Young Man With a Privileged Life
Born in 1957, bin Laden was a son of Saudi Arabia’s wealthiest construction magnate. Saudi sources remembered him as a typical young man whose intense religiosity began to emerge as he grew fascinated with the ancient mosques of Mecca and Medina, which his family’s company was involved in rebuilding.
Bin Laden attended schools in Jedda, Saudi Arabia, and was encouraged to marry early, at the age of 17, to a Syrian girl and family relation. She was to be the first of several wives. He attended King Abdul-Aziz University and was slated to join the family business. He soon chose a different path, however.

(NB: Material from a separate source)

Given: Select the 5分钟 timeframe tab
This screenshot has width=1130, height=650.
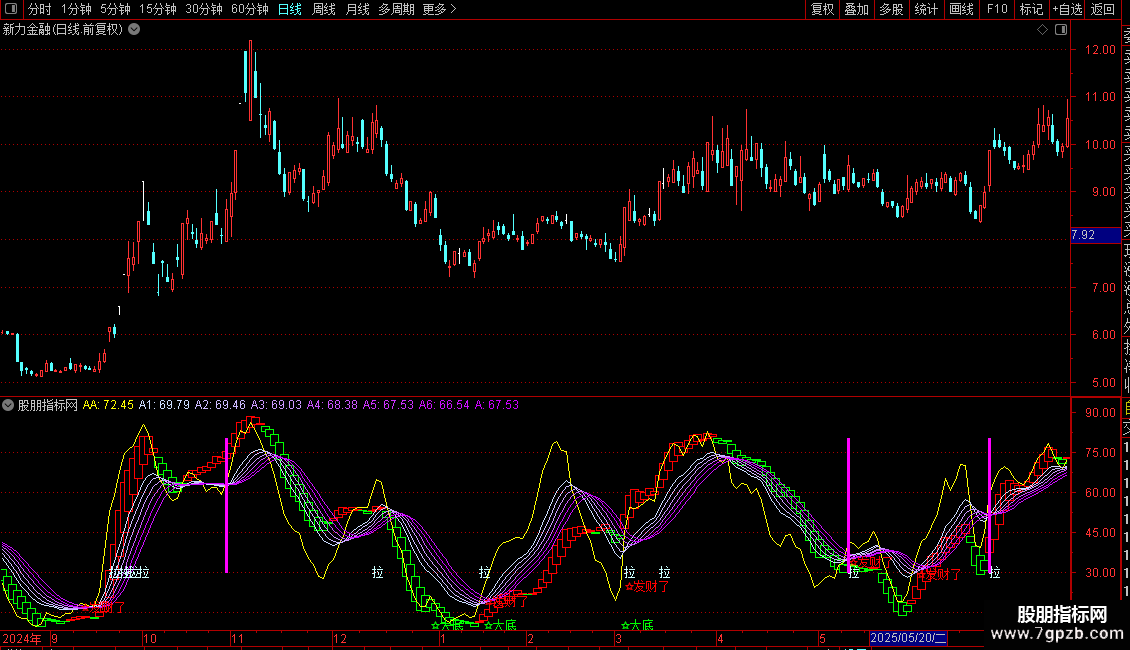Looking at the screenshot, I should tap(116, 9).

Former classmates of bin Laden recall him as a frequent patron of nightclubs, who drank and caroused with his Saudi royalty cohorts. Yet it was also at the university that bin Laden met the Muslim fundamentalist Sheik Abdullah Azzam, perhaps his first teacher of religious politics and his earliest radical influence.
Azzam spoke fervently of the need to liberate Islamic nations from foreign interests and interventions, and he indoctrinated his disciples in the strictest tenets of the Muslim faith. Bin Laden, however, would eventually cultivate a brand of militant religious extremism that exceeded his teacher’s.
He began his relationship with fundamental Islamic groups in the early 1970s. His religious passion exploded in 1979 when Russia invaded Afghanistan. Bin Laden left his comfortable Saudi home for Afghanistan to participate in the Afghan jihad, or holy war, against the Soviet Union — a cause that the United States funded, pouring $3 billion into the Afghan resistance via the CIA.
Turning Against the Saudi Elite
His active opposition to the Soviet Union and his monetary support in purchasing arms, establishing training camps, and building houses, roads and other infrastructure, cemented his position as a hero among many people.
In 1988, he and the Egyptians founded al Qaeda, (“The Base”), a network initially designed to build fighting power for the Afghan resistance.
Bin Laden’s politics became more radical during the war. Upon returning to his home in Saudi Arabia, he was widely honored as a hero. But he returned to a country that he perceived had stepped away from the fundamentals of Islam. He declared the Saudi ruling family “insufficiently Islamic” and increasingly advocated the use of violence to force movement toward extremism.
Bin Laden saw American influence in Saudi Arabia as counter to everything he believed. He fell into disfavor with the Saudi government and moved his family to Sudan where he established terrorist camps — training and equipping terrorists from a dozen countries.
Bin Laden would not compromise his religious beliefs and after three years of continued criticism of the Saudi royal family, his own family disowned him.
Saudi Arabia stripped bin Laden of his citizenship in the mid-’90s for his alleged activities against the royal family, after he had left the country for Sudan. He later was expelled from Sudan under U.S., Egyptian and Saudi pressure. In 1996, he took refuge in Afghanistan.
Back to Afghanistan
Former mujahideen commanders close to the Taliban said that, in Afghanistan, bin Laden bankrolled the hard-line Islamic militia’s capture of Kabul under the leadership of Mullah Mohammed Omar. He became one of Omar’s most trusted advisers.